Time Travel at The Museum

Front Gate
Museum di Tengah Kebun. Begitulah judul papan yang terpasang di pintu gerbang museum yang beberapa minggu lalu aku kunjungi. Tidak pernah menyangka sebelumnya bahwa ada museum selain Museum Nasional di tengah kota Jakarta dengan jumlah dan jenis koleksi yang sangat memukau. Seperti memasuki lorong waktu, museum yang sejatinya merupakan rumah pribadi Pak Syahrial Djalil ini, memamerkan koleksi barang antik yang sebagian besar didapat dari balai lelang Christie, yang tentu sudah terjamin keotentikan dan nilai sejarahnya.

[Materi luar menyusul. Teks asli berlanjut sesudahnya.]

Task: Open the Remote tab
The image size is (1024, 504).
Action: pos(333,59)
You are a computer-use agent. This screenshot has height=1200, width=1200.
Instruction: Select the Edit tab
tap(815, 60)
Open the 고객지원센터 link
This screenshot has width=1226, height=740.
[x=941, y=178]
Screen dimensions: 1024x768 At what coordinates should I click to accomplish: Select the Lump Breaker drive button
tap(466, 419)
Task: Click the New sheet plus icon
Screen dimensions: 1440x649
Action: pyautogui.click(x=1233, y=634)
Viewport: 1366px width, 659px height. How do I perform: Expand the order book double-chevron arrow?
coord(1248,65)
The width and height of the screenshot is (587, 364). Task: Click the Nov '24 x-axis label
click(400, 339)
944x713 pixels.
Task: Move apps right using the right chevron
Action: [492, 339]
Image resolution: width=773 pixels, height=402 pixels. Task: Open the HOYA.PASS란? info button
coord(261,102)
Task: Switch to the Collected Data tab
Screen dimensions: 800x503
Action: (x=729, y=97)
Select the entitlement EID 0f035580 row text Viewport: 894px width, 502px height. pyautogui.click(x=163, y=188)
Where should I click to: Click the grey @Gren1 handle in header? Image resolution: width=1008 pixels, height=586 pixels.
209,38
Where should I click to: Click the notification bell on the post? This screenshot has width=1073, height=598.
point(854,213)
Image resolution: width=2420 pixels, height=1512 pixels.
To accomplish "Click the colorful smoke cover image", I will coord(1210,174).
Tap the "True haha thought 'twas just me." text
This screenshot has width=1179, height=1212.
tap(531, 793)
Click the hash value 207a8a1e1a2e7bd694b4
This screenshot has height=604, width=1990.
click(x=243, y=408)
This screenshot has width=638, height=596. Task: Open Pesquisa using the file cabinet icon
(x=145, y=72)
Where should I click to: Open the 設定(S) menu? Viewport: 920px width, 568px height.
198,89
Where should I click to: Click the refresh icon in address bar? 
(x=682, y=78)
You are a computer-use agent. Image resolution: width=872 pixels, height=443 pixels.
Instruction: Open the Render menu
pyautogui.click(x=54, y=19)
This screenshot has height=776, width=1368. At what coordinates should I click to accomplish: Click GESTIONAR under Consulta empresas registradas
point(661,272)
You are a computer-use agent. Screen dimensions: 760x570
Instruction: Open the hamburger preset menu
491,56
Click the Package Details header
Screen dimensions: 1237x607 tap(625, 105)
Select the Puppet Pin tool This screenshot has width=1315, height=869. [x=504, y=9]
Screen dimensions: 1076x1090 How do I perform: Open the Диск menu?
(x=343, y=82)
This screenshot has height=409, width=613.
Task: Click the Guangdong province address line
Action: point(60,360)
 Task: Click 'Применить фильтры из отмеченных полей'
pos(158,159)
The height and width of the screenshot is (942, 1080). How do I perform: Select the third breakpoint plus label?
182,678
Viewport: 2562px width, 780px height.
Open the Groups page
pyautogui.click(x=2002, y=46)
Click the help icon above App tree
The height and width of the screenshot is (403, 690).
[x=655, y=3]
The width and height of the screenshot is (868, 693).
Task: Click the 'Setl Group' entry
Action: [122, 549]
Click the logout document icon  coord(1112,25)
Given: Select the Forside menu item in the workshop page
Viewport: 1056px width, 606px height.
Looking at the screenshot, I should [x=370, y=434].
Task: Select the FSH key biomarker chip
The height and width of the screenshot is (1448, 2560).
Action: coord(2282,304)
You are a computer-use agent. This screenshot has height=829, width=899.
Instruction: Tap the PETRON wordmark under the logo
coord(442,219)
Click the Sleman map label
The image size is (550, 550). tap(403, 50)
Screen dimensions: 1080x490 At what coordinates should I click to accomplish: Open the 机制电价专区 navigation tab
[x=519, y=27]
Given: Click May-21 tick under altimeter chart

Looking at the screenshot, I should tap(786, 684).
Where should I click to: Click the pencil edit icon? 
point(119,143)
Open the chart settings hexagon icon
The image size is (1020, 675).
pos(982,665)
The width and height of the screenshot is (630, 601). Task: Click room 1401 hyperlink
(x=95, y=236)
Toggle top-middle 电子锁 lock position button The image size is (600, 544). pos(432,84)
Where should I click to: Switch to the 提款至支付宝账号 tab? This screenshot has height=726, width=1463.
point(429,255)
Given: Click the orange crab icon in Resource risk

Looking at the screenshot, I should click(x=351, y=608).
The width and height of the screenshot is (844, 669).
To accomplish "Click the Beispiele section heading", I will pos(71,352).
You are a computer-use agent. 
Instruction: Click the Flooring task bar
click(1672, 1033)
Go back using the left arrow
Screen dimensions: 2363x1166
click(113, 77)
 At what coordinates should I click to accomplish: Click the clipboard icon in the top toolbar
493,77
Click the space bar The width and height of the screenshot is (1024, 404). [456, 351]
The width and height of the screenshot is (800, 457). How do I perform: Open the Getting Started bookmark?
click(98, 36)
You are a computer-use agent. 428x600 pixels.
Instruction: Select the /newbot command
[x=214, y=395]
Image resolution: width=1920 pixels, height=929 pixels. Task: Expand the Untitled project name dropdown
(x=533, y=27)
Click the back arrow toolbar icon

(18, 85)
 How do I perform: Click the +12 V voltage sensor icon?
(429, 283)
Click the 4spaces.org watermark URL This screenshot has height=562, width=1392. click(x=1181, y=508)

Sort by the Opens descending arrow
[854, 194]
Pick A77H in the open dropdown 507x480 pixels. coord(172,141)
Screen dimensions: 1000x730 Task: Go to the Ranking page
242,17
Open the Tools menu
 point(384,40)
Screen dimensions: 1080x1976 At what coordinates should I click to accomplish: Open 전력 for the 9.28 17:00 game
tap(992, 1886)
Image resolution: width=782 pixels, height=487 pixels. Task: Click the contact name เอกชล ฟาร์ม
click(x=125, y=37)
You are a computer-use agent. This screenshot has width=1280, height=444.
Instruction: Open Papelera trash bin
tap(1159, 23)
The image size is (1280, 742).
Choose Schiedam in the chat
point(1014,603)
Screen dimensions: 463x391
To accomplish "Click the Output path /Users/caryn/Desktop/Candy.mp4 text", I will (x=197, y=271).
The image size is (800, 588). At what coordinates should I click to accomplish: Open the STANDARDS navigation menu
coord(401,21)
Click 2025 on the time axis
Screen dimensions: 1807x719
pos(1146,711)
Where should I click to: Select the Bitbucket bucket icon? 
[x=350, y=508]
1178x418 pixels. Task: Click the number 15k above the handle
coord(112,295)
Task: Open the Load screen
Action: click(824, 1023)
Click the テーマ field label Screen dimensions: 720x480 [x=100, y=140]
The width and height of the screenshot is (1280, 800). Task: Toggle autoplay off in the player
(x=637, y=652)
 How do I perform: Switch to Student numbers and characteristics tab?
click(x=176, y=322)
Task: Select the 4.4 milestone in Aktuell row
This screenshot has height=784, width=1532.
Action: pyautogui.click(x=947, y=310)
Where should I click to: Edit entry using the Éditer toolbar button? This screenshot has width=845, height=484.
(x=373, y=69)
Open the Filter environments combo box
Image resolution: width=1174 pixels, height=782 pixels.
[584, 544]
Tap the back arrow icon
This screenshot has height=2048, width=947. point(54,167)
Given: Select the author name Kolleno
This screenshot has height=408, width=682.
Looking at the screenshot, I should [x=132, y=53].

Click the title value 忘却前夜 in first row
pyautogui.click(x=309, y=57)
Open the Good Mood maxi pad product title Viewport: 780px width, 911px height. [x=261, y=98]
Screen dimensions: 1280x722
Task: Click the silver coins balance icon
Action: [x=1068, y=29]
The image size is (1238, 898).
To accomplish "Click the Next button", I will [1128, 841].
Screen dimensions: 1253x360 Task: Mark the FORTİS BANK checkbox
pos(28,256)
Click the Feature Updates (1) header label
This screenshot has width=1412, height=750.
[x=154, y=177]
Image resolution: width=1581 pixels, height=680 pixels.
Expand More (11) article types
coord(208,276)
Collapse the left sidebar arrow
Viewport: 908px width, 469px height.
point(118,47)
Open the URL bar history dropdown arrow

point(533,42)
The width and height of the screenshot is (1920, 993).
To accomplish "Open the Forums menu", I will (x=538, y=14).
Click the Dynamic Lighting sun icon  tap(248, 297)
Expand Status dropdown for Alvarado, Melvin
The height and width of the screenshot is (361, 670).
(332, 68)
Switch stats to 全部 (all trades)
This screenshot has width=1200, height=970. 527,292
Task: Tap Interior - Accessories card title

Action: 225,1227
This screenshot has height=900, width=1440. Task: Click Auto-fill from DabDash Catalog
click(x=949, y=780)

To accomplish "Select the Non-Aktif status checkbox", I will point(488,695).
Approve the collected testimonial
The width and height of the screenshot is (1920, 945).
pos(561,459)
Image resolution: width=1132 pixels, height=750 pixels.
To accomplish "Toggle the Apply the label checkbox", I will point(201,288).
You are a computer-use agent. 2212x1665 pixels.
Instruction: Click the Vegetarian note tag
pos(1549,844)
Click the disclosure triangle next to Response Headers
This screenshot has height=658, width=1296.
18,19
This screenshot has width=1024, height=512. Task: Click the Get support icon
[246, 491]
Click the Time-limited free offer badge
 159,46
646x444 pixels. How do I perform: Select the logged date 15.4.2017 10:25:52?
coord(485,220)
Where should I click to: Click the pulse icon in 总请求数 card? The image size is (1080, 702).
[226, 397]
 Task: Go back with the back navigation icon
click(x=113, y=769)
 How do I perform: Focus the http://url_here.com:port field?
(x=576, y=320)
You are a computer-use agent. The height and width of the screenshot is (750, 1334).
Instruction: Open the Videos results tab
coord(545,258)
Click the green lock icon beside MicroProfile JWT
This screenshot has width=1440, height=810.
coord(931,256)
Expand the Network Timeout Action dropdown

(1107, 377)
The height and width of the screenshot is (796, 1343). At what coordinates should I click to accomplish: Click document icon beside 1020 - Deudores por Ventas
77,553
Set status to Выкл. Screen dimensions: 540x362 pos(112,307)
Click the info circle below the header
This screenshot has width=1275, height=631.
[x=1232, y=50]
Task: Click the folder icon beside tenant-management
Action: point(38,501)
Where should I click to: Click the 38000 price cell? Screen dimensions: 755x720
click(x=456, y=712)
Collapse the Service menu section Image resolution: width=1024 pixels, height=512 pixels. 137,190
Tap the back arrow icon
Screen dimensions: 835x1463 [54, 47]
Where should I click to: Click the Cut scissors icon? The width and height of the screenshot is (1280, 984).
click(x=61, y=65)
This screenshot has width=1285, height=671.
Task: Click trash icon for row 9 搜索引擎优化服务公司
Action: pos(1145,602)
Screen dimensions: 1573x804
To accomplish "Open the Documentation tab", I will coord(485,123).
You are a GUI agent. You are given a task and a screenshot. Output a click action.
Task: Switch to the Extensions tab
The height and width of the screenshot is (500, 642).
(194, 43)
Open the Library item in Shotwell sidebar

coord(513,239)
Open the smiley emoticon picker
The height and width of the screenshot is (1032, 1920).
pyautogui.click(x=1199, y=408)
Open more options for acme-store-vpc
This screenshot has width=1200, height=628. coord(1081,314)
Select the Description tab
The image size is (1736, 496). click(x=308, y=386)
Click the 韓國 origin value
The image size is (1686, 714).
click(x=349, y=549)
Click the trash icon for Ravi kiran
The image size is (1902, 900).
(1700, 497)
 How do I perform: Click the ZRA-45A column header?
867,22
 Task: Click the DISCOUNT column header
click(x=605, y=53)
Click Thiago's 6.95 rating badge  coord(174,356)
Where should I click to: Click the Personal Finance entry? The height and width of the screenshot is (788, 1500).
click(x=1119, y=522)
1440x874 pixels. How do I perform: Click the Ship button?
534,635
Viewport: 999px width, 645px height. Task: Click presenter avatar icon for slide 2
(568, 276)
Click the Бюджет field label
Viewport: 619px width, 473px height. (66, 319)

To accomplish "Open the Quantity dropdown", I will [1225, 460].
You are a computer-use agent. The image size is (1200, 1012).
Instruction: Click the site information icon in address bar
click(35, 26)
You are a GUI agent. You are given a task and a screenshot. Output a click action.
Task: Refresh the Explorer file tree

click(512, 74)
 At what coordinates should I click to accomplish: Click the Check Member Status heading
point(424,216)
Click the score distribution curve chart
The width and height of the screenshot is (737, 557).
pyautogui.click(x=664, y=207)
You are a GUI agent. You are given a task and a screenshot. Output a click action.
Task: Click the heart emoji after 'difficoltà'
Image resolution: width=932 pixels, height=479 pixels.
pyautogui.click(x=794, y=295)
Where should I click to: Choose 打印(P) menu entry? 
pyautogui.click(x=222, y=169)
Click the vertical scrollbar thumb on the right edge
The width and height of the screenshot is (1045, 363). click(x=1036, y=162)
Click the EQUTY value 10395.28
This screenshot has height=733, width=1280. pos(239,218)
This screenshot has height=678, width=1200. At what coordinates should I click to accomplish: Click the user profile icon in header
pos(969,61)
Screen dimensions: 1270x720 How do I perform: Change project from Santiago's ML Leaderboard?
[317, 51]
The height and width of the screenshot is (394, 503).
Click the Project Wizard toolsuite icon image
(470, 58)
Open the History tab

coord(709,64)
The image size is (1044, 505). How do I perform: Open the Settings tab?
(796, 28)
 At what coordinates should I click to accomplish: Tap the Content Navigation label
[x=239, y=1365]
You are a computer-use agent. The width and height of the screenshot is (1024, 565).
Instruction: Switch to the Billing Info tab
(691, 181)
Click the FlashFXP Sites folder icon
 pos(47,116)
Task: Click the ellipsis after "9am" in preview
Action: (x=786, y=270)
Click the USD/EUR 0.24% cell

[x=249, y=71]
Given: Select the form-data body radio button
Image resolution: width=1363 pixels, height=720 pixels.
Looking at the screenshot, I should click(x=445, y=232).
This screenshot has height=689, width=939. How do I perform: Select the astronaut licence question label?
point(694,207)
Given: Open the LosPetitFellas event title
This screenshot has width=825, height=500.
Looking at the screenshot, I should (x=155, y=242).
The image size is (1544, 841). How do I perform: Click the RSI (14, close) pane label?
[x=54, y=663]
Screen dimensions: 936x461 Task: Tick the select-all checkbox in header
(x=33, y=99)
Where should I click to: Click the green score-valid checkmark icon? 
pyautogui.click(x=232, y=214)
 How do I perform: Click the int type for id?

Tidak tanggung-tanggung jumlahnya, setiap sudut rumah tersebut dipenuhi dengan barang antik, meja-kursi, tempat tidur, lemari, peralatan makan, bahkan batu bata yang dipakai untuk mendirikan bangunan itu pun juga 'antik', diambil dari bekas bangunan VOC dan gedung meteorologi yang dibangun tahun 1896. Kurasa aku tidak akan panjang lebar menjelaskan koleksi-koleksi yang terkenal dari Museum di Tengah Kebun karena sudah banyak sekali artikel/blog yang menceritakan tentang seluk-beluk museum ini, monggo di-Googling saja hehe.... Aku hanya akan bercerita tentang apa yang kulihat dan kurasakan selama berkunjung ke museum wow ini.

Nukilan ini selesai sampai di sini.